Famous quote by Abraham Lincoln

"I hope to stand firm enough to not go backward, and yet not go forward fast enough to wreck the country's cause"

About this Quote

A measured ambition speaks from these words: the aim is equilibrium, where courage holds the line against regression while prudence keeps zeal from outpacing reality. Progress is not only a direction but a tempo. Move too slowly and the forces of habit, privilege, or fear regain ground; move too quickly and you invite backlash, fracture coalitions, and imperil the very objective you seek.
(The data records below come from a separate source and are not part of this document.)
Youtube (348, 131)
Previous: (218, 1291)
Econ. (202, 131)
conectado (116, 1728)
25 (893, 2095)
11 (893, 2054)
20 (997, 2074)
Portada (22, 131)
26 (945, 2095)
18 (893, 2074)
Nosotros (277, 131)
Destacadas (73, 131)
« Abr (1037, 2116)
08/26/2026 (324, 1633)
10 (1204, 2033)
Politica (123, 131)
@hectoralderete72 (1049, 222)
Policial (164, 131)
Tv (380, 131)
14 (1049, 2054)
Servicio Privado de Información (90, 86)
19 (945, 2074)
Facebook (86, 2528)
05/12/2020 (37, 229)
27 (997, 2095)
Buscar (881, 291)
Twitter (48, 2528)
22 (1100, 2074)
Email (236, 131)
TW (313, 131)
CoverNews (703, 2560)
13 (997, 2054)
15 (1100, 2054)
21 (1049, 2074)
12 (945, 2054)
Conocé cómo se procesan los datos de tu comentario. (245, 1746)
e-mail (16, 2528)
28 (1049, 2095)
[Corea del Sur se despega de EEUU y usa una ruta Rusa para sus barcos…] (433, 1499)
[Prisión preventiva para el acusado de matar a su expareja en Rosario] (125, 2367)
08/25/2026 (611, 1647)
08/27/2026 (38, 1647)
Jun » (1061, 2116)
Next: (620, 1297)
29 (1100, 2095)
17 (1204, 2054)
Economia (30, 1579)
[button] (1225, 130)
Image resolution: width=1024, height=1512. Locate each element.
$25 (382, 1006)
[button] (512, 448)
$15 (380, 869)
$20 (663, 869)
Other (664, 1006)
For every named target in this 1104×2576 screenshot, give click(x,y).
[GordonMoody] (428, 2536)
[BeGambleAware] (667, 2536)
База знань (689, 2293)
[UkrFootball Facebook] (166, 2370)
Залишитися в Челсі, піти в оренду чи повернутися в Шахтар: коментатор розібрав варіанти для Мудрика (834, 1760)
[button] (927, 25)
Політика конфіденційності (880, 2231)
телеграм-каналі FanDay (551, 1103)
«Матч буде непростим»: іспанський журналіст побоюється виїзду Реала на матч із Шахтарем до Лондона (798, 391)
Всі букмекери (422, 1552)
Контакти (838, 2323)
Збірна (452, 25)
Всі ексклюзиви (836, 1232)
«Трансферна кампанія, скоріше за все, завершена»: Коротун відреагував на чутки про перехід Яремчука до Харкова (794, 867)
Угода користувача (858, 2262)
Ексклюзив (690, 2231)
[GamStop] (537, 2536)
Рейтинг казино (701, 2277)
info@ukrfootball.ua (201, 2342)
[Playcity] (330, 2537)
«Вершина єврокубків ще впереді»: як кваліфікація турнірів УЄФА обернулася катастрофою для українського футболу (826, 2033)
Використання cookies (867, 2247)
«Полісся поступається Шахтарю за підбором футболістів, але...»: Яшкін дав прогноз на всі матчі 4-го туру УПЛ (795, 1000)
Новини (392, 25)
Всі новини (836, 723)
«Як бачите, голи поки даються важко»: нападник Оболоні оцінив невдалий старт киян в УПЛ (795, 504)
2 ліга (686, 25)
The challenge is governing the speed of change so that gains are secured, institutions are not shattered, and public consent is nurtured rather than coerced.

Such judgment fuses moral clarity with practical wisdom. Standing firm names the nonnegotiables, principles that cannot be traded away. Not going backward signals an awareness that reactionary momentum is always present and must be resisted with resolve. Yet restraint is not timidity. It is an acknowledgment that lasting transformations require legitimacy, careful timing, and broad support. Leadership aspires to produce outcomes that endure beyond the heat of a moment, which means aligning purpose with circumstance and building bridges strong enough to carry the weight of change.

The phrase also reveals humility. Even a righteous cause can be wrecked by reckless acceleration: reforms imposed without groundwork can alienate potential allies, overextend capacities, or trigger crises that strengthen opponents. Conversely, excessive caution corrodes credibility and postpones justice. The art lies in refusing both paralyzing caution and destructive haste, holding to ends while adjusting means.

This stance calls for a layered responsibility: to principle, to people, to institutions, and to time. It invites leaders to read the nation’s pulse, to prepare the field before advancing, and to ensure each step forward can be defended, supplied, and sustained. Its wisdom travels well beyond its era: move with conviction without outrunning consent, let urgency be disciplined by prudence, and ensure that the path chosen strengthens, rather than sacrifices, the country’s cause.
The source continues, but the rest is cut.